Well, staying with youtube topic:


----------



## debbie5 (Mar 2, 2007)

LOL @ FE.

Can I participate in a living thread if I am undead? 
Since Thanksgiving is coming up, I'd like to see (hopefully, posted TOMORROW) "How to Dispose of Relatives You Killed During Thanksgiving".


----------



## Dead Things (Apr 4, 2009)

debbie5 said:


> LOL @ FE.
> 
> Can I participate in a living thread if I am undead?
> Since Thanksgiving is coming up, I'd like to see (hopefully, posted TOMORROW) "How to Dispose of Relatives You Killed During Thanksgiving".


Just remember to dig the hole first, cause if you kill em and someone comes along while you're digging, you could be diggin holes all night.


----------



## debbie5 (Mar 2, 2007)

Lol!


----------



## funhousewizard (Oct 23, 2011)

hey, i would love to see pneumatic prop stuff and lighting design, your corpsing vid was great and should be in the hauners universal how to. i like the normal how toos, but would like to see some advanced stuff as well


----------



## billman (May 3, 2006)

I would like to see your take on a silicone caulk mold.


----------



## Bascombe (May 18, 2010)

Allen H said:


> While I have plenty of ideas and an ajenda to follow for youtube wednesday's I wanted to start a living thread


How about a "living dead thread?"


----------



## BioHazardCustoms (Aug 5, 2009)

I wouldn't mind seeing your take on aging wall sections, as well as props.


----------



## Dixie (Feb 18, 2009)

I want to know how your brain works - something like.... let someone pick 10 random items that are NOT normal haunt related items, and you tell us what you would think to do with them.

Or another thing I would want to know from you - your 5 favorite tools for haunting, or your 5 favorite products.... or techniques.

Maybe a tips & general techniques video that we could see some different things that could be used for many applications. (The gorilla glue/cup of water trick I learned from you is an excellent example of that.... after I learned that one trick, I think of many ways to use it)

Sorry if I got wordy!


----------



## debbie5 (Mar 2, 2007)

How to make groundbreakers & other human-ish, static sculpture-props have a sense of motion or tenseness/pulling.


----------



## Allen H (Feb 13, 2010)

Good input so far, thanks! my list is now lengthened to about 30 subjects.
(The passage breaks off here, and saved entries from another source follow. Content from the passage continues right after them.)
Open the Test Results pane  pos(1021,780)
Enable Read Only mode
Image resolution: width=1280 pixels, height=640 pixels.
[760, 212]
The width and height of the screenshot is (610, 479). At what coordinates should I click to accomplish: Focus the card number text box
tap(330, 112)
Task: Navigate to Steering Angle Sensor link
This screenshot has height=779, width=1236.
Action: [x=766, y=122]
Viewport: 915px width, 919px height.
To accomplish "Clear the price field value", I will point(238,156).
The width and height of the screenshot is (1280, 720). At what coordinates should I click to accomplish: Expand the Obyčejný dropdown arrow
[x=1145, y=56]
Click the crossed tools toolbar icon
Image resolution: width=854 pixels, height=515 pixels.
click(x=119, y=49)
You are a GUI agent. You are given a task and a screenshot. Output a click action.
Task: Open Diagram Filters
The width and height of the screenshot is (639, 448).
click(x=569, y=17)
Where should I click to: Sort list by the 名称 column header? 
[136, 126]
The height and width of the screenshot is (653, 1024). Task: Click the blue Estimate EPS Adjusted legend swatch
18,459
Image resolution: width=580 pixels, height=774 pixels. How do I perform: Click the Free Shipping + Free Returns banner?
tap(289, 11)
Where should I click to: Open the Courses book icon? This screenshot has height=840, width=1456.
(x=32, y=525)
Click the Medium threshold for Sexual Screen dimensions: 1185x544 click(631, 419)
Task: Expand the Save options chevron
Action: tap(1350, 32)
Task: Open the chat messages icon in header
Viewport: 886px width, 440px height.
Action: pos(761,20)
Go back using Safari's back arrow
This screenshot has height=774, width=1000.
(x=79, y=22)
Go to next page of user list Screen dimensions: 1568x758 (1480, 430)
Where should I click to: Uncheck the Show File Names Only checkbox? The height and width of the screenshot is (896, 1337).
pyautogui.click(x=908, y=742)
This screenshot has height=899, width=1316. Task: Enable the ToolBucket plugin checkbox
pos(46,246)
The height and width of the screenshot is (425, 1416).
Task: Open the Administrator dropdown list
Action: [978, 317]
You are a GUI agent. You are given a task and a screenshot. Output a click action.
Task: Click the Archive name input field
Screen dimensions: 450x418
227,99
Im moving into a new shop right now so as soon as I get in there I will have more mid week videos- mostly now Im building stock of deranged masks and spell books for Christmas. but soon i will have alot more going on.
thanks for the input and keep it coming!


----------



## Plastic Ninja (Sep 30, 2010)

Heh, I could stand to get a deranged mask for Christmas


----------



## debbie5 (Mar 2, 2007)

Input: once-a-month Thong Thursday vid?? (LOL).

It would certainly liven things up even MORE.


----------



## Allen H (Feb 13, 2010)

Me in a thong is far to scary, even for tha haunt crowd.


----------



## niblique71 (Dec 2, 2009)

Thing.....Thing a Thong... Thing it Happy.... Thing it Long.... Thing of good things and bad....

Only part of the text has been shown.